Il tabaccaio di Napoli che ha rubato il Gratta e Vinci fermato in aeroporto: andava alle Canarie

Il tabaccaio che sabato mattina aveva rubato un Gratta e Vinci del valore di 500mila da un’anziana è stato bloccato a Fiumicino: stava provando ad andare alle Canarie.

Una delle notizie più discusse della settimana è stata senza dubbio quella del furto del Gratta e Vinci fortunato a Napoli.

Il fatto di cronaca

Venerdì mattina una donna napoletana si è recata presso un tabaccaio del quartiere Materdei per comprare un Gratta e Vinci. Dopo averlo grattato ha realizzato che la sua vita stava per cambiare per sempre: quel biglietto le sarebbe valso ben 500mila euro.

Incredula, la donna ha mostrato il tagliando al tabaccaio che, dopo aver appurato che fosse effettivamente vincente, è semplicemente fuggito via. Ad alta velocità a bordo del suo scooter, l’uomo è riuscito a far perdere le proprie tracce.

Per diverse ore non è arrivato alcun aggiornamento sulla discussa vicenda, fino alla tarda mattinata di oggi. G.S., il 57enne autore del furto, è stato bloccato all’aeroporto romano di Fiumicino.

Il fermo a Fiumicino

L’uomo, stando a quanto si apprende, stava provando a salire su un volo per Fuerteventura, isola delle Canarie famosa in tutto il mondo. Pare, però, che con sé non avesse il biglietto valevole 500mila euro.

La Polizia di Frontiera, infatti, durante i controlli di rito ha bloccato il soggetto in questione dopo che i carabinieri avevano segnalato la sua identità agli organi competenti, temendo una fuga. Il fermo è avvenuto nella tarda serata di sabato 4 settembre. Successivamente i carabinieri hanno provveduto a denunciarlo a piede libero. Dovrà rispondere del furto di un Gratta e Vinci ai danni di un’anziana.

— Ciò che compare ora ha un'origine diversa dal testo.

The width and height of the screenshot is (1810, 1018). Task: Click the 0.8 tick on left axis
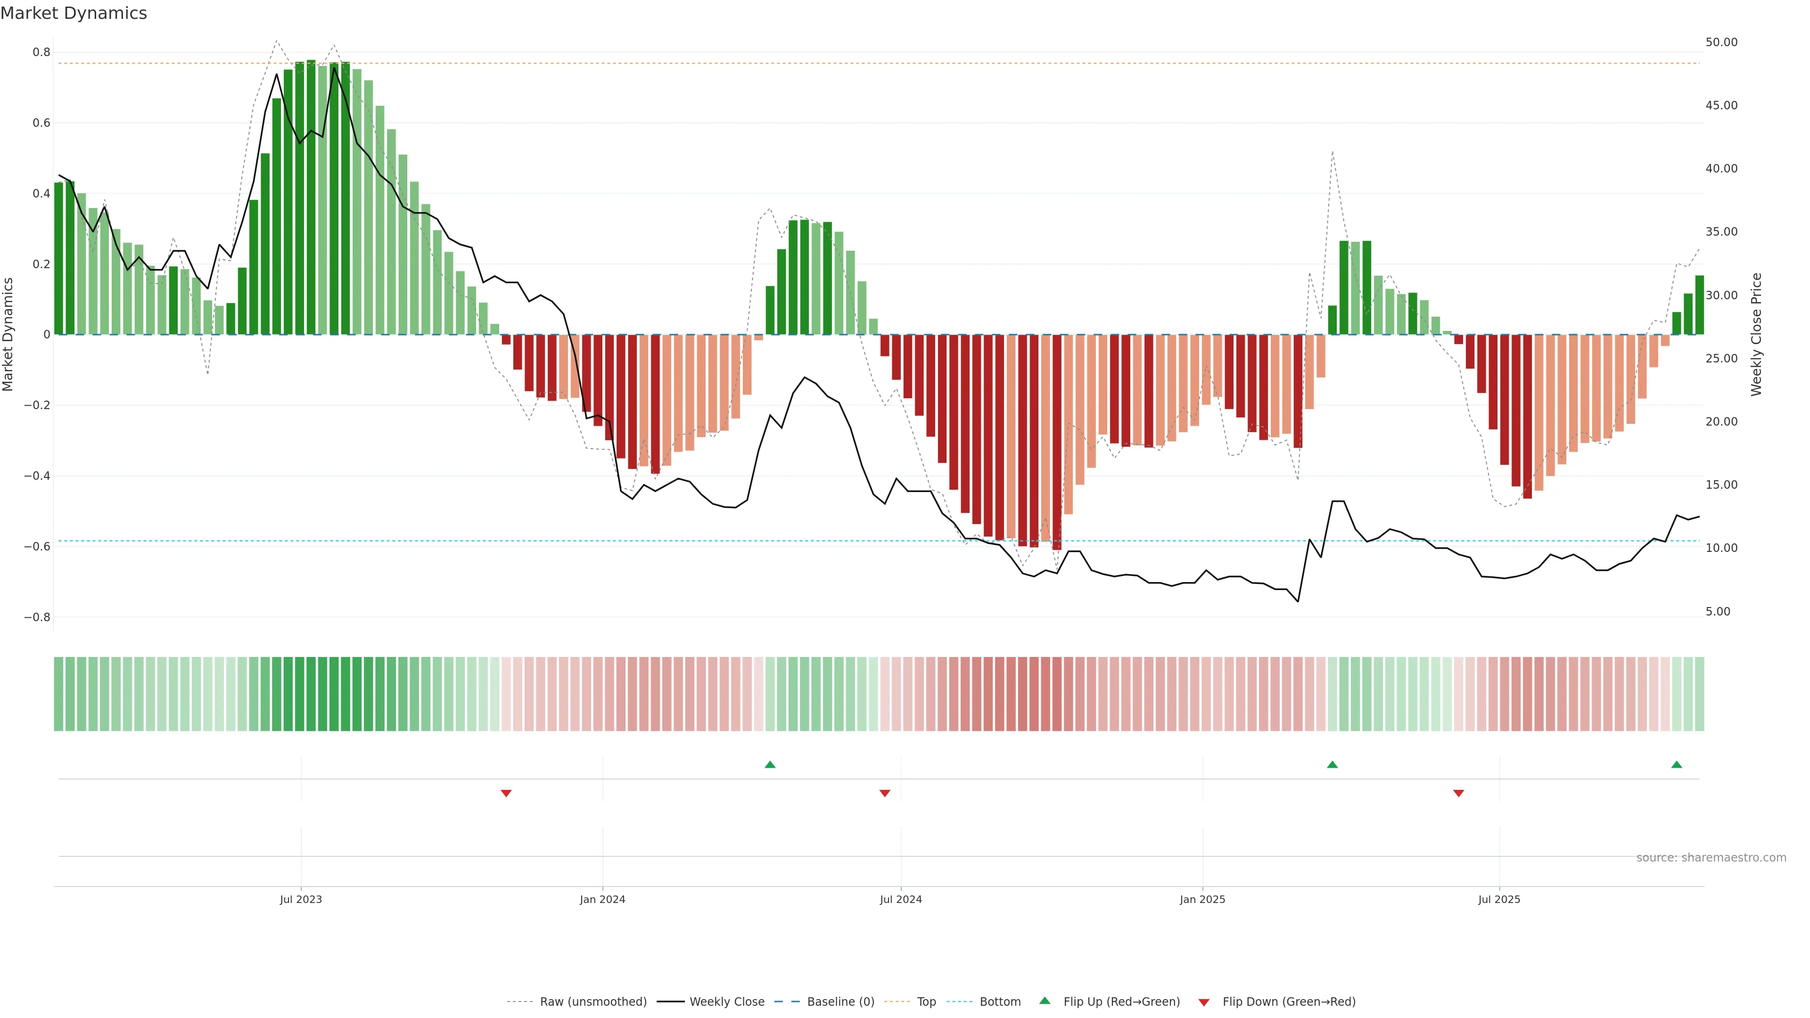[41, 52]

Per il momento a carico dell’uomo non ci sono misure restrittive, per cui nei prossimi giorni potrebbe spostarsi liberamente in direzione Canarie. Tuttavia il furto potrebbe costargli molto caro: il tabaccaio rischia la revoca della licenza da parte dell’Agenzia delle Dogana e dei Monopoli.

Resta da capire quale sarà la sua prossima mossa, ora che la sua fuga in motorino è diventata oggetto di discussione non solo a Napoli ma in tutta Italia. Chiederà scusa o lascerà che il tempo passi e la sua vicenda venga dimenticata?